The first time we came to the beach, Nov 2007, we needed the pickup to carry all the stuff we brought and it took about a half hour to unpack and pack again when we left. Each time subsequently we lightened the load and now use the Camry and still have plenty of room left over. Ten minutes to pack and unpack. We arrived about 1PM and had my first bluefish by 2. As soon as I saw the surf, I suspected it was going to be hot. It was rough but not monster rough; some sea weed but close in rather than out where I would be casting; nice, clear water; an incoming tide about an hour from high so I would be fishing both sides of the high. By 3:30, start of the Fla-Ga game, I had used all my mullet and was pitching spoons into the surf and still catching blues. None longer than a foot but they all hit like freight trains so you always think you have hooked a monster. No idea how many I caught but it was sure a great way to start the trip. Used two of the new rigs I picked up in NC and caught fish with both so at this point I am long on bluefish tackle – home made, Jersey stuff, and NC stuff. I think with blues it doesn’t much matter – they are voracious feeders and will bite anything they deem edible, however ridiculous it looks.

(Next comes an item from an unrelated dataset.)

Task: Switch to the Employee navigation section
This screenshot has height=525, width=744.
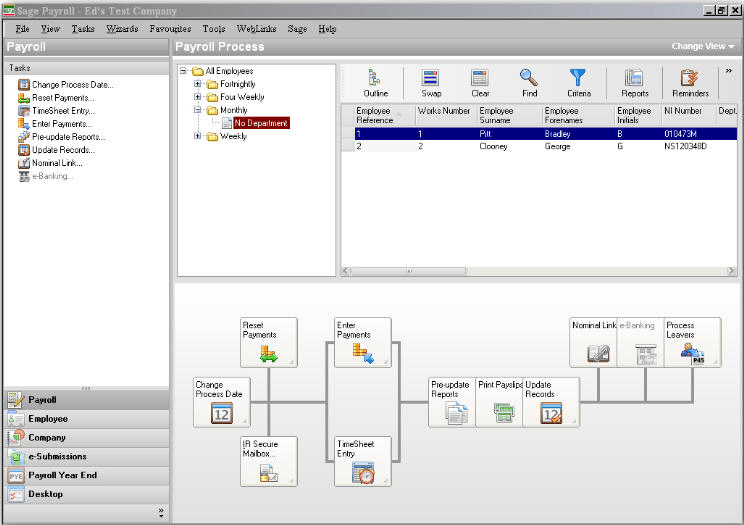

Day 2 – a few small blues and a catfish. Hooked something really big but lost him after a minute or so. Since we were here all day it gave me an opportunity to study the beach contours at low tide and put an eye on the deeper pockets that are covered over at high tide. In past years, the basic contour of the beach is that a narrow, 2-3′ deep trough runs parallel to the shore; then a sandbar 100′ or so wide; and finally a second, deeper trough beyond that. The fishing strategy was to fish the shoreside trough at high tide by casting out to it. That would normally be a cast of 100-150′. At low tide, you wade out onto the sand bar and cast into the second trough. This year, the shoreside trough is almost non existent. It shows up in a couple of spots but is only a few inches deep and just not an issue that would hold or attract fish. I found a few tidal runout spots and will give them special attention but they’re a tough target being narrow and quite a ways out.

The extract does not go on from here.